§ **Task brief**: All of the entries need to be copied character for character.

** Information shown follows **

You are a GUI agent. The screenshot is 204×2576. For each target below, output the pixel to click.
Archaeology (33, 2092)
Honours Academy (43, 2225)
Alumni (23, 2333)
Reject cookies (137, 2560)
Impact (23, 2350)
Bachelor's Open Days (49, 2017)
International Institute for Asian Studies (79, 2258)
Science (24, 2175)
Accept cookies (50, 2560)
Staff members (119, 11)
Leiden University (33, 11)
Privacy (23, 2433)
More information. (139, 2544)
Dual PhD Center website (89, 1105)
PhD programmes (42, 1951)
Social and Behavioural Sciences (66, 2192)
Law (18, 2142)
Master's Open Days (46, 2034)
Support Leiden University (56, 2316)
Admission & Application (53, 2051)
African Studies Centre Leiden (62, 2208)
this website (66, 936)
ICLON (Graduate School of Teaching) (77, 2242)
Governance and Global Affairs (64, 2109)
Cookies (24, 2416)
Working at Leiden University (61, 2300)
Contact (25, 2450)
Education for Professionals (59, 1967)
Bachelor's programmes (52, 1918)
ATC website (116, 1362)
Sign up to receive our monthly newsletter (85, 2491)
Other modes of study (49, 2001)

** End of Information shown **

§ **Exercise response**:
You are a GUI agent. The screenshot is 204×2576. For each target below, output the pixel to click.
Archaeology (33, 2092)
Honours Academy (43, 2225)
Alumni (23, 2333)
Reject cookies (137, 2560)
Impact (23, 2350)
Bachelor's Open Days (49, 2017)
International Institute for Asian Studies (79, 2258)
Science (24, 2175)
Accept cookies (50, 2560)
Staff members (119, 11)
Leiden University (33, 11)
Privacy (23, 2433)
More information. (139, 2544)
Dual PhD Center website (89, 1105)
PhD programmes (42, 1951)
Social and Behavioural Sciences (66, 2192)
Law (18, 2142)
Master's Open Days (46, 2034)
Support Leiden University (56, 2316)
Admission & Application (53, 2051)
African Studies Centre Leiden (62, 2208)
this website (66, 936)
ICLON (Graduate School of Teaching) (77, 2242)
Governance and Global Affairs (64, 2109)
Cookies (24, 2416)
Working at Leiden University (61, 2300)
Contact (25, 2450)
Education for Professionals (59, 1967)
Bachelor's programmes (52, 1918)
ATC website (116, 1362)
Sign up to receive our monthly newsletter (85, 2491)
Other modes of study (49, 2001)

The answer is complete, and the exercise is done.